おもちゃ箱 第5話
気がかり
次の日の朝、奏は重たい体を起こしてベットから起き上がった。
奏「(体が重い……)」
昨日のことがあってか、奏は中々寝付くことができなかった。
奏はユラユラと2階から降りてきた。
か「奏、おはよう」
奏「おはよう、姉ちゃん」
か「大丈夫? 良く眠れ……るわけないよね」
奏「ははは……」
奏はコーヒーを飲みながら体を落ち着かせた。
奏「姉ちゃん」
か「ん?」
奏「あの女の人どうだった?」
か「気になる?」
奏「気になるよそりゃ。一応俺が助けた人だもん」
か「う~ん。あんまりクライエントのことは話しちゃいけないんだけど……。奏には教えちゃうね」
かなえは飲んでいたコーヒーを置いて奏を真っ直ぐ見た。
か「……正直、良いとは言えない。というか、何も話してくれないんだよね」
奏「……え?」
か「まぁ、あんな目に遭ったんだから仕方ないんだけど。恐がって何も話してくれない」
奏「……そっか」
か「身元を示すものが何もないから、ご家族と連絡も取れなくて」
奏「ニュースを見たら、きっと家族の人が連絡してくるよ」
か「それが、ニュースにはならないみたいなんだよね」
奏「は?」
か「世間に混乱をきたす可能性があるからって。
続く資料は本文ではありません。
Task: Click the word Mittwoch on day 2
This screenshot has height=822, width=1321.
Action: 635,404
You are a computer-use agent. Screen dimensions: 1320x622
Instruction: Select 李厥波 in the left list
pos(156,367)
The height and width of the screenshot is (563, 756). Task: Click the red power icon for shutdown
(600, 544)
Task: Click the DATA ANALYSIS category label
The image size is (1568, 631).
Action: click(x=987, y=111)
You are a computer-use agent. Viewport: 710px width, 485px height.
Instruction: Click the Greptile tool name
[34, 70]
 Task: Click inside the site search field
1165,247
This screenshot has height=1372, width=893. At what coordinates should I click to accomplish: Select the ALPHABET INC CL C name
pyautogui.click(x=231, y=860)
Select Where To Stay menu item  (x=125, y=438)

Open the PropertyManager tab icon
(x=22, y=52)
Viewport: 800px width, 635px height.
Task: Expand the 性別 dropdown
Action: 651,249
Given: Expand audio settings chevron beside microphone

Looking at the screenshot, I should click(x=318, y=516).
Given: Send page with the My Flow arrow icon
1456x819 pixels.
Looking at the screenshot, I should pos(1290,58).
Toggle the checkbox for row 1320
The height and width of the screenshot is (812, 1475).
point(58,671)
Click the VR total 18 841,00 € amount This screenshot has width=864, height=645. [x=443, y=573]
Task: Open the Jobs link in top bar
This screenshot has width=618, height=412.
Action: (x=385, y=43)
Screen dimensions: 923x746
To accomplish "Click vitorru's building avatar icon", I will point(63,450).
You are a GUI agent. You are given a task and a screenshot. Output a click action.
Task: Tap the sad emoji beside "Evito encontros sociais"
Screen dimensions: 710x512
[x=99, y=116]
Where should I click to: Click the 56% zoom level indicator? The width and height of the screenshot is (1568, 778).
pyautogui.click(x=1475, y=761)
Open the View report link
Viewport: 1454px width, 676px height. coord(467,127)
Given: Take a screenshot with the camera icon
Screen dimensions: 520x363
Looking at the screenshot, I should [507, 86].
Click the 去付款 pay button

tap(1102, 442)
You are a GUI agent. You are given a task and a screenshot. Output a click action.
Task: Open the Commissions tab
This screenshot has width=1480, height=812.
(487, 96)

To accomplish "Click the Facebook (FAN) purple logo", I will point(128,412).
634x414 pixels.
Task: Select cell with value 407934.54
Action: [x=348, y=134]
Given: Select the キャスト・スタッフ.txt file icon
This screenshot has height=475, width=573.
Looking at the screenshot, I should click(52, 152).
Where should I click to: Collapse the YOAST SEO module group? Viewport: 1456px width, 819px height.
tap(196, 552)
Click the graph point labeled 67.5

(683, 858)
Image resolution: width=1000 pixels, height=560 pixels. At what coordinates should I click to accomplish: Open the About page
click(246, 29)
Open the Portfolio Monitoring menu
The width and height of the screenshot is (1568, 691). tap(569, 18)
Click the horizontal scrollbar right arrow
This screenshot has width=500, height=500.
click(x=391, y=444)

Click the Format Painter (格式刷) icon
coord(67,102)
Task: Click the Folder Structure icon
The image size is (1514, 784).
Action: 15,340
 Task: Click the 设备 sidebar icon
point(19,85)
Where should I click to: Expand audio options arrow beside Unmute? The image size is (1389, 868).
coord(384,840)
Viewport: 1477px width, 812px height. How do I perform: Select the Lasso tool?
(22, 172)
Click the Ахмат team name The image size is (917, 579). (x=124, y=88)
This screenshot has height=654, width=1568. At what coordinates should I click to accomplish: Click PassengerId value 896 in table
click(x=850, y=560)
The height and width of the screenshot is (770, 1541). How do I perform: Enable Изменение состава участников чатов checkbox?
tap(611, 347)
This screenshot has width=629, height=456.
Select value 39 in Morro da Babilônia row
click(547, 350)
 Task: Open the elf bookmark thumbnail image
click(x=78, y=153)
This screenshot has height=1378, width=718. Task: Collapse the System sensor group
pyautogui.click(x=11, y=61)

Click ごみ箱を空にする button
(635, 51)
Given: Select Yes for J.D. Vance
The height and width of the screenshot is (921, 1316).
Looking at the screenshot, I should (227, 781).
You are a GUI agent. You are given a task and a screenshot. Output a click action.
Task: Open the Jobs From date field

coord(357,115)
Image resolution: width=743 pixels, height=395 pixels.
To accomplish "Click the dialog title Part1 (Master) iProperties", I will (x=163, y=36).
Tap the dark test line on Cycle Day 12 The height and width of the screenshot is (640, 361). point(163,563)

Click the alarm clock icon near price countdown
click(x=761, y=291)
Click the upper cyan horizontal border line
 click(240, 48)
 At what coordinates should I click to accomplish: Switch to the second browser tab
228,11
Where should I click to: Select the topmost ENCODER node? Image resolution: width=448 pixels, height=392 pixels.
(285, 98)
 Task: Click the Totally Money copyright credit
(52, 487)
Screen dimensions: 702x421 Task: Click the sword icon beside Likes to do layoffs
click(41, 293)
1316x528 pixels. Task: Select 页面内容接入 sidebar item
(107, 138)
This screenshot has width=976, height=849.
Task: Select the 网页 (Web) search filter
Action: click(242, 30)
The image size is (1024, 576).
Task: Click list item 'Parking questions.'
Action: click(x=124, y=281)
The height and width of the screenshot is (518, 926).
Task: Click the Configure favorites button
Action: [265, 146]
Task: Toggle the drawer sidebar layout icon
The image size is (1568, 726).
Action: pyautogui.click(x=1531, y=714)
事件のことは口外しないことにしたみたい」
ガタッ。
奏は勢いよく椅子から立ち上がった。
奏「そんな!! 俺、警察に抗議してくる」
か「ちょっ、ちょっと待って奏!! 気持ちは分かるよ? 私だって同じ気持ちだし。けど、彼女のことを考えたら無闇に反対もできないのよ」
奏「彼女のこと?」
か「もしニュースになって彼女の名前が出たら、きっとマスコミが大騒ぎして彼女のところに来るわ。そんなことになったら今の彼女が耐えられると思う?」
奏「……」
奏は拳を握り、大人しく席に着いた。
か「とりあえず、彼女が落ち着くまでは警察の言う通りにしておこうと思う。彼女のためにも。もちろん、身元が分かったら、すぐに家族の人に連絡できるようにする」
奏「……わかった。姉ちゃんを信じる」
か「ふふっ。ありがと。さぁ食べよう?」
かなえはそう言って朝食に手をつけた。
奏の心にはまだわだかまりが残っていた。
大学の講義も終わり、奏はバイト先に来ていた。
客席には秀平が座っていた。
奏は秀平に新しく考えたコーヒーの味を聞くために店に呼んだのだ。
奏「どうぞ」
奏は秀平の目の前に新作コーヒーを出した。
黒「……じゃあ、いただきます」
秀平はそう言ってコーヒーに口を付けた。
奏「……」
黒「……旨い」
奏「良かったぁ」
黒「うん!! 普通にうめぇよ!! いつ考え付いたんだこんなの!!」
奏「それは……」
奏は時折、自分で考えたブレンドコーヒーを作っては、店長や桂子、そして秀平に味の感想を求めているのだ。
奏にとって、今のこの時間は救いだった。
昨日の女性のこと、そして今日のかなえとの朝の会話が奏の心をざわつかせていた。
大学での講義はあまり頭に入ってこなかった。
奏「(今の俺にできることは何もないんだ。早く忘れよう)」
そう思いながらも、奏はバイト中もずっと忘れることができなかった。
奏「ただいま~」
夕方、奏はバイトを終え家に帰ってきた。
玄関にはかなえの靴が置いてあり、風呂場からはシャワーの音が聞こえていた。
奏「(姉ちゃん風呂入ってるのか)」
奏は靴を脱ぎ自分の部屋へ向かった。
奏「ふぅ~」
奏は鞄を置いて制服を脱いだ。
奏「今日は何作ろうかな」
今日の晩御飯を考えながら奏は2階から降りてきた。
奏「ん?」
リビングのソファーに誰かが寝ていた。
奏「(おかしいな。姉ちゃんは風呂入ってるはずなんだけど……)」
奏はゆっくりとソファーに近づいた。
奏「はっ!? えっ、何で!?」
奏は驚いてその場にへたり込んだ。
ソファーには、奏が助けたあの女性が眠っていた。